* **About this task**
Restating every entry exactly is the whole task.

* **Dataset records**
******************************

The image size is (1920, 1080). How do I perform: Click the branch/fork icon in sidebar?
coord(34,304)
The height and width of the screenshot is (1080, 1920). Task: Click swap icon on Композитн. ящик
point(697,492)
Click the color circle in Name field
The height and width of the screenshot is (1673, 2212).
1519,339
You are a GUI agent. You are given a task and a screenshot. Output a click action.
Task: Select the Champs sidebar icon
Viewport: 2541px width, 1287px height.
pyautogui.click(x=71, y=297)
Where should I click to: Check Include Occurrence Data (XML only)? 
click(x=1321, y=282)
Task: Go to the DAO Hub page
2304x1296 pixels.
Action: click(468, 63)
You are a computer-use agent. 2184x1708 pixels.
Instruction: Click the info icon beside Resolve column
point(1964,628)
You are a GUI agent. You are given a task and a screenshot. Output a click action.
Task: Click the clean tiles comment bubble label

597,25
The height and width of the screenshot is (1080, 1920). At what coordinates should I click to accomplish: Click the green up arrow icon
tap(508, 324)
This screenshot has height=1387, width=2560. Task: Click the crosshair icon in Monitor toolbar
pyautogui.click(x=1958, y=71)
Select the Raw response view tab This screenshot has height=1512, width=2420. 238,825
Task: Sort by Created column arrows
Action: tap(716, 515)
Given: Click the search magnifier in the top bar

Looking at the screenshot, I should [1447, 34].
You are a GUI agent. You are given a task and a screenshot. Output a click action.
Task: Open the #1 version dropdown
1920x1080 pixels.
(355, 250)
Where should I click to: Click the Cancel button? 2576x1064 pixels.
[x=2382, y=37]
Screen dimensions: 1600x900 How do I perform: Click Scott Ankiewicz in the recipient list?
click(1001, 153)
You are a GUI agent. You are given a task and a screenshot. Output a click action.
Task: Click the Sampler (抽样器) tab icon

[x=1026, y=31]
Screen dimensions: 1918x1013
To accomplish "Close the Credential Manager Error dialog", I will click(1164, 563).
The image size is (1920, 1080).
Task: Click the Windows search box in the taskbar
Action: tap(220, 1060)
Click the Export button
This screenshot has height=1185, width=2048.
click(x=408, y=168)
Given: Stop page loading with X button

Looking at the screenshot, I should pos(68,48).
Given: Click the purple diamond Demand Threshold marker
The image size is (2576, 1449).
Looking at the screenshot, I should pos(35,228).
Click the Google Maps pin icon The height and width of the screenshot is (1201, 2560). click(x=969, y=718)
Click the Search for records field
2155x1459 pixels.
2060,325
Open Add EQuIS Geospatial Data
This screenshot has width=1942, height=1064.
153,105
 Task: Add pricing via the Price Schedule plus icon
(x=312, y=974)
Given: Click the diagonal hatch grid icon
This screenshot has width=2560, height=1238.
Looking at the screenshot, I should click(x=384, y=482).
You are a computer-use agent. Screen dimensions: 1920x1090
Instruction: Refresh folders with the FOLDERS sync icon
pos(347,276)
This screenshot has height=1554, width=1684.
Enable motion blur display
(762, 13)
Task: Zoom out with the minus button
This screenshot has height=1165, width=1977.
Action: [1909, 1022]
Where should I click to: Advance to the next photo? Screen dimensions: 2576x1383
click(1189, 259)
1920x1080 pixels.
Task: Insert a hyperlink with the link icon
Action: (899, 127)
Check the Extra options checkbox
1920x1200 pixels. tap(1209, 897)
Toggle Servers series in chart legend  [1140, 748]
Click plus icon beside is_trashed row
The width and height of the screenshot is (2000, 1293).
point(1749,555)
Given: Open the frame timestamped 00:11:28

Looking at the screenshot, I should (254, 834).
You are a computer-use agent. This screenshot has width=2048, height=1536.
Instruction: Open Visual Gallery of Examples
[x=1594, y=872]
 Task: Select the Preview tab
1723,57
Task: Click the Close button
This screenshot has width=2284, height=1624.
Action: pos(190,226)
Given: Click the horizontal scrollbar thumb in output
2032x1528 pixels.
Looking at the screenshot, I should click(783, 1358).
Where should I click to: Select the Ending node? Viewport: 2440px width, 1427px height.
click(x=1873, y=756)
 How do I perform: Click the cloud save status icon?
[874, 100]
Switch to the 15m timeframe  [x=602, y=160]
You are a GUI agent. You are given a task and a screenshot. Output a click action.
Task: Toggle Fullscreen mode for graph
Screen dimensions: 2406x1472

******************************

* **Result of the task**
The image size is (1920, 1080). How do I perform: Click the branch/fork icon in sidebar?
coord(34,304)
The height and width of the screenshot is (1080, 1920). Task: Click swap icon on Композитн. ящик
point(697,492)
Click the color circle in Name field
The height and width of the screenshot is (1673, 2212).
1519,339
You are a GUI agent. You are given a task and a screenshot. Output a click action.
Task: Select the Champs sidebar icon
Viewport: 2541px width, 1287px height.
pyautogui.click(x=71, y=297)
Where should I click to: Check Include Occurrence Data (XML only)? 
click(x=1321, y=282)
Task: Go to the DAO Hub page
2304x1296 pixels.
Action: click(468, 63)
You are a computer-use agent. 2184x1708 pixels.
Instruction: Click the info icon beside Resolve column
point(1964,628)
You are a GUI agent. You are given a task and a screenshot. Output a click action.
Task: Click the clean tiles comment bubble label

597,25
The height and width of the screenshot is (1080, 1920). At what coordinates should I click to accomplish: Click the green up arrow icon
tap(508, 324)
This screenshot has height=1387, width=2560. Task: Click the crosshair icon in Monitor toolbar
pyautogui.click(x=1958, y=71)
Select the Raw response view tab This screenshot has height=1512, width=2420. 238,825
Task: Sort by Created column arrows
Action: tap(716, 515)
Given: Click the search magnifier in the top bar

Looking at the screenshot, I should [1447, 34].
You are a GUI agent. You are given a task and a screenshot. Output a click action.
Task: Open the #1 version dropdown
1920x1080 pixels.
(355, 250)
Where should I click to: Click the Cancel button? 2576x1064 pixels.
[x=2382, y=37]
Screen dimensions: 1600x900 How do I perform: Click Scott Ankiewicz in the recipient list?
click(1001, 153)
You are a GUI agent. You are given a task and a screenshot. Output a click action.
Task: Click the Sampler (抽样器) tab icon

[x=1026, y=31]
Screen dimensions: 1918x1013
To accomplish "Close the Credential Manager Error dialog", I will click(1164, 563).
The image size is (1920, 1080).
Task: Click the Windows search box in the taskbar
Action: tap(220, 1060)
Click the Export button
This screenshot has height=1185, width=2048.
click(x=408, y=168)
Given: Stop page loading with X button

Looking at the screenshot, I should pos(68,48).
Given: Click the purple diamond Demand Threshold marker
The image size is (2576, 1449).
Looking at the screenshot, I should pos(35,228).
Click the Google Maps pin icon The height and width of the screenshot is (1201, 2560). click(x=969, y=718)
Click the Search for records field
2155x1459 pixels.
2060,325
Open Add EQuIS Geospatial Data
This screenshot has width=1942, height=1064.
153,105
 Task: Add pricing via the Price Schedule plus icon
(x=312, y=974)
Given: Click the diagonal hatch grid icon
This screenshot has width=2560, height=1238.
Looking at the screenshot, I should click(x=384, y=482).
You are a computer-use agent. Screen dimensions: 1920x1090
Instruction: Refresh folders with the FOLDERS sync icon
pos(347,276)
This screenshot has height=1554, width=1684.
Enable motion blur display
(762, 13)
Task: Zoom out with the minus button
This screenshot has height=1165, width=1977.
Action: [1909, 1022]
Where should I click to: Advance to the next photo? Screen dimensions: 2576x1383
click(1189, 259)
1920x1080 pixels.
Task: Insert a hyperlink with the link icon
Action: (899, 127)
Check the Extra options checkbox
1920x1200 pixels. tap(1209, 897)
Toggle Servers series in chart legend  [1140, 748]
Click plus icon beside is_trashed row
The width and height of the screenshot is (2000, 1293).
point(1749,555)
Given: Open the frame timestamped 00:11:28

Looking at the screenshot, I should (254, 834).
You are a computer-use agent. This screenshot has width=2048, height=1536.
Instruction: Open Visual Gallery of Examples
[x=1594, y=872]
 Task: Select the Preview tab
1723,57
Task: Click the Close button
This screenshot has width=2284, height=1624.
Action: pos(190,226)
Given: Click the horizontal scrollbar thumb in output
2032x1528 pixels.
Looking at the screenshot, I should click(783, 1358).
Where should I click to: Select the Ending node? Viewport: 2440px width, 1427px height.
click(x=1873, y=756)
 How do I perform: Click the cloud save status icon?
[874, 100]
Switch to the 15m timeframe  [x=602, y=160]
You are a GUI agent. You are given a task and a screenshot. Output a click action.
Task: Toggle Fullscreen mode for graph
Screen dimensions: 2406x1472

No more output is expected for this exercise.